Your task
The expected output is the set of lines below beginning at the one that contains "Filter reviews by the 5-star rating bar" and ending at the final line, reproduced exactly.
##########
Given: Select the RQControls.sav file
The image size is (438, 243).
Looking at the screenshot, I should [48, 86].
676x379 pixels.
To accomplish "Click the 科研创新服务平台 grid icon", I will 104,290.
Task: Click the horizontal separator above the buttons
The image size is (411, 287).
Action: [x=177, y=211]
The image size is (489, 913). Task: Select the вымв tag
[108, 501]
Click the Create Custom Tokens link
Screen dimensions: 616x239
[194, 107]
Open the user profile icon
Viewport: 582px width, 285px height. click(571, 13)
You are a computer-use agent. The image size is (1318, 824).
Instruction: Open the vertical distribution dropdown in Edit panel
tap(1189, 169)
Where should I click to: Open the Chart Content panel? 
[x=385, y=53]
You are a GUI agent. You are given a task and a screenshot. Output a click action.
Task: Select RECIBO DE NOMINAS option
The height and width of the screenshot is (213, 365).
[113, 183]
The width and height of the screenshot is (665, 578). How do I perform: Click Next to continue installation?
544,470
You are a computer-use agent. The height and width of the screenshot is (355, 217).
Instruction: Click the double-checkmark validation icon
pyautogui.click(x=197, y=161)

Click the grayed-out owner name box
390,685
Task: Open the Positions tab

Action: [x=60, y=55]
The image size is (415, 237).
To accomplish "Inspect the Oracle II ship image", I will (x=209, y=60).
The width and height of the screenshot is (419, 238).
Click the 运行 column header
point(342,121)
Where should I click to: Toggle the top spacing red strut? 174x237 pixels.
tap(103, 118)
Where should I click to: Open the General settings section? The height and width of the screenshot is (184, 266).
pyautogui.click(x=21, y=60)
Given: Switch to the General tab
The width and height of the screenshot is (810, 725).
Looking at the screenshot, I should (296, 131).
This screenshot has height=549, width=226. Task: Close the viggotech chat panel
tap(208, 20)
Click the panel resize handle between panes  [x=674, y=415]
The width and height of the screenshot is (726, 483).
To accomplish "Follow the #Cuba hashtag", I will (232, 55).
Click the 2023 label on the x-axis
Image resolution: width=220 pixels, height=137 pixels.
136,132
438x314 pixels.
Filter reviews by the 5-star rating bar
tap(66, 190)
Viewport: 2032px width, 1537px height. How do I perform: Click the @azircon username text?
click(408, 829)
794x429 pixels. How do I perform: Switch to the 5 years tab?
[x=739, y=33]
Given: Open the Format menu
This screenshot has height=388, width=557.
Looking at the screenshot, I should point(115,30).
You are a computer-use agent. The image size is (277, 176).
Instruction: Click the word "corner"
##########
Exercise solution
Filter reviews by the 5-star rating bar
tap(66, 190)
Viewport: 2032px width, 1537px height. How do I perform: Click the @azircon username text?
click(408, 829)
794x429 pixels. How do I perform: Switch to the 5 years tab?
[x=739, y=33]
Given: Open the Format menu
This screenshot has height=388, width=557.
Looking at the screenshot, I should point(115,30).
You are a computer-use agent. The image size is (277, 176).
Instruction: Click the word "corner"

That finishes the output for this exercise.